The bulk changes that our methods apply happens immediately after the
do_force() call, via our PostIntegrationHook(). There are a couple methods
that we have implemented that use techniques similar to Replica Exchange,
in that they swap configurations. When using domain decomposition, these
simulations will fail, due to wrapping around the periodic boundary
conditions, causing a cg_move_error of "Atom moved too far". The only thing
that happens before this error is part of the molecule gets wrapped around
the boundary, so there is a disconnect between the atom positions and in
which domain decomposition cell it is.

I have tried changing the condition of
`if ( (bExchanged || bNeedRepartition) && DOMAINDECOMP(cr) )`
to TRUE, just to see if that would fix the issue, as the system would be
repartitioned into the proper domain decomposition cells (upon calling
dd_partition_system). However, while this avoids the aforementioned crash,
the atoms do not move at all (when visualized with VMD).

We were also thinking that triggering a neighbor list rebuild would fix
this, but setting `nstlist = 1` had no effect on this error.

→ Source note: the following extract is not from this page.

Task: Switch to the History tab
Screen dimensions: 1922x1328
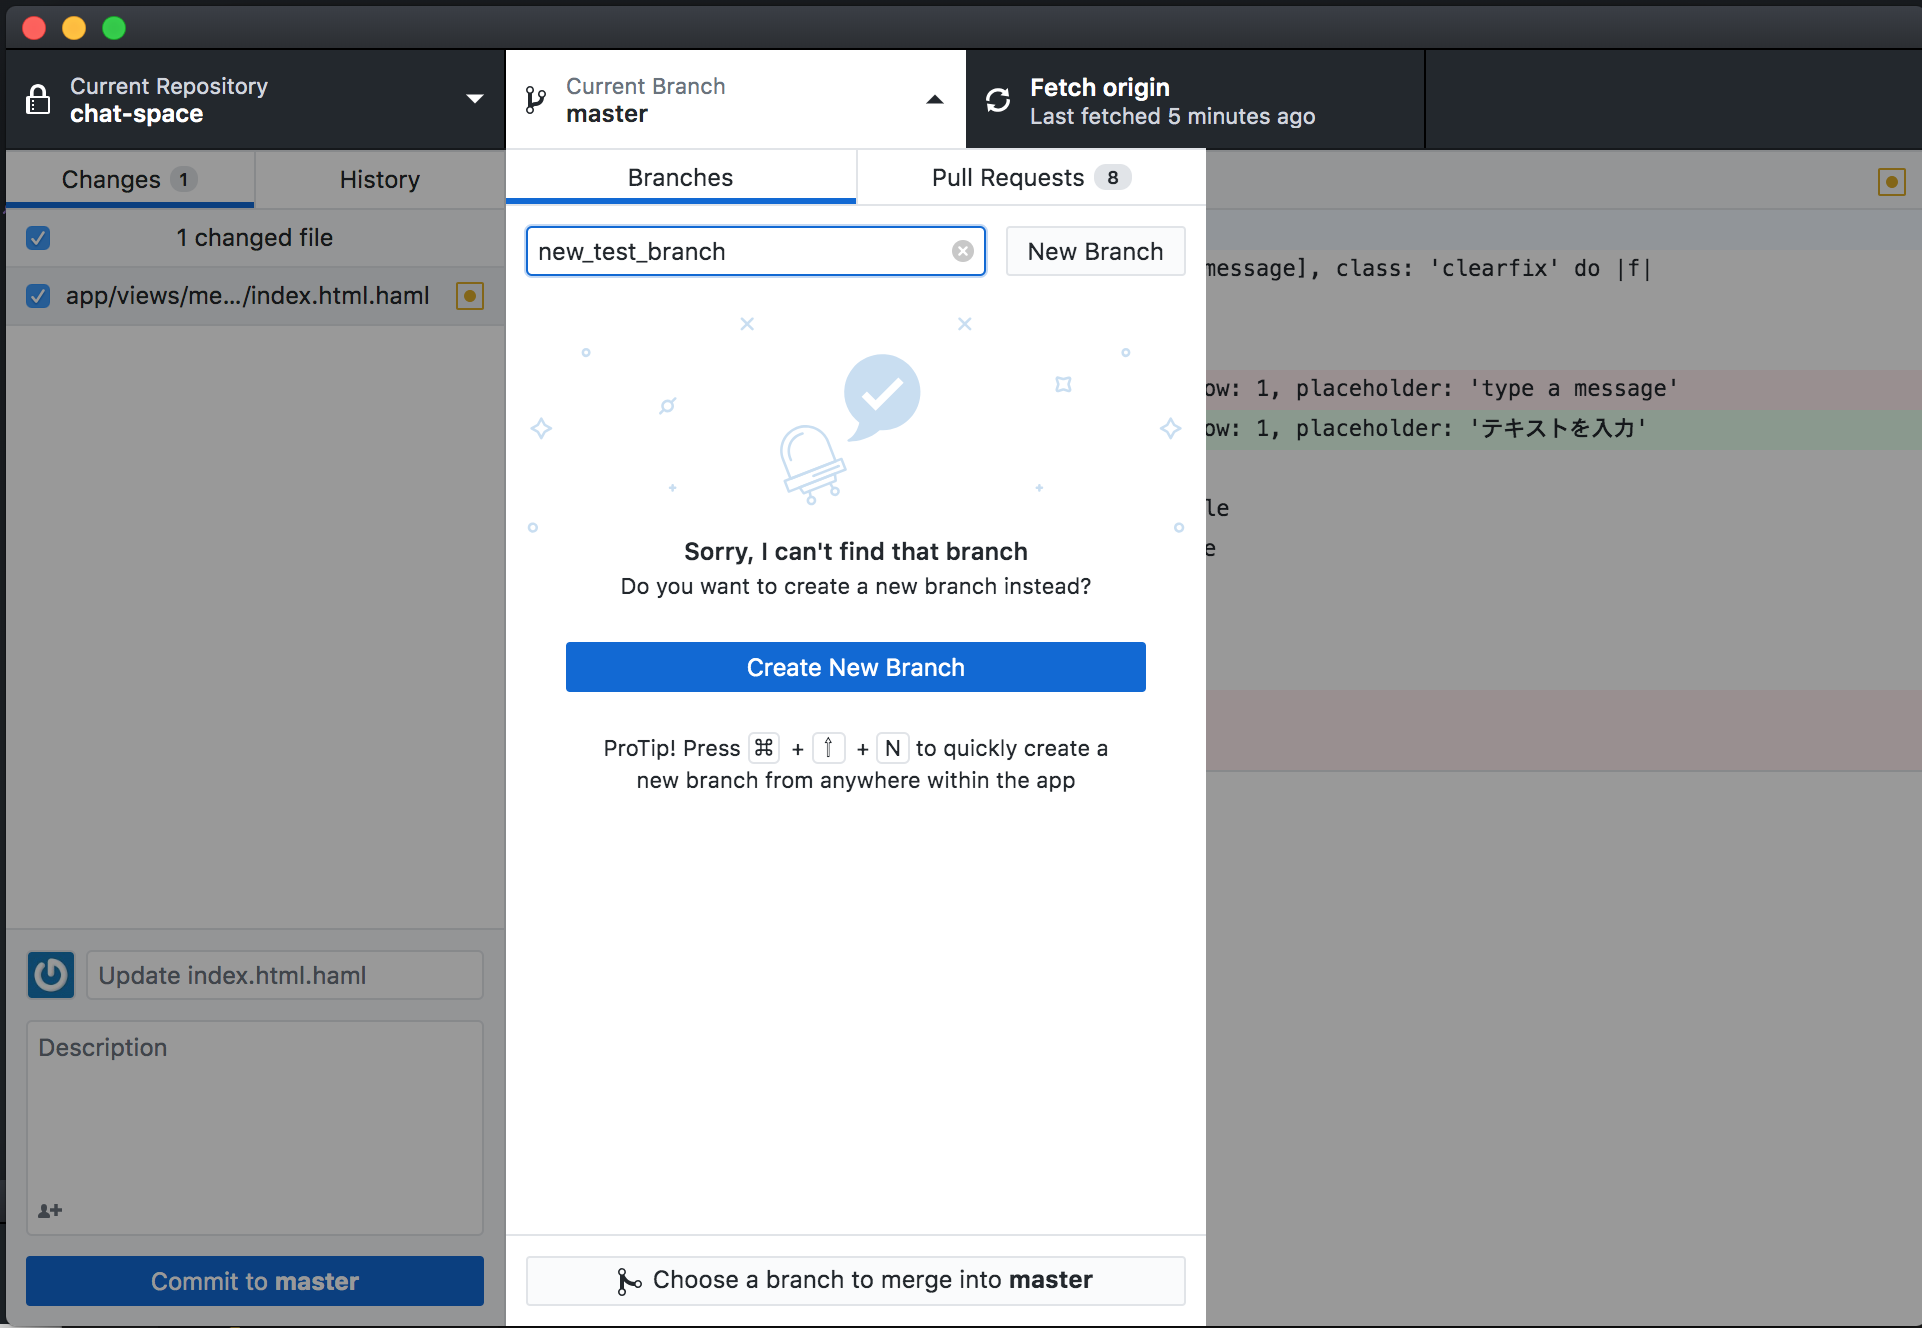Action: [379, 180]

If there's any suggestions or ideas you might have about how we can go
about alleviating this issue, we would greatly appreciate it. Below are
instructions for building SSAGES and running a test case that exemplifies
this issue.

Thanks in advance!
Michael Quevillon



Build instructions:

In order to compile SSAGES with GROMACS, run the following commands in the
root folder (./), to build the executable at ./build/ssages:

mkdir build
cd build
cmake .. -DGROMACS=2018.1 -DGMX_BUILD_OWN_FFTW=yes
make

Within our code, there is an example that will fail relatively quickly. The
example is alanine dipeptide in vacuum using the Swarm of Trajectories
method. The files are located at ./Examples/User/Swarm/GMX_ADP. By default,
the example is set up with 22 walkers, meaning you would need to run it
with a multiple of 22 cores. The problem still exists with fewer walkers,
and uses fewer resources. Please change 22 to 4 in Input_Generator.py,
Template_Input.json, and copytpr.py. The source includes pre-compiled .tpr
files, but can be regenerated with `gmx grompp -f nvt.mdp -c adp.gro -o
adp.tpr`. Then, run the python scripts of Input_Generator.py and copytpr.py
to set up the input files. Then, SSAGES can be run with `mpirun -np 8
./ssages Swarm.json`, or any larger multiple of 4.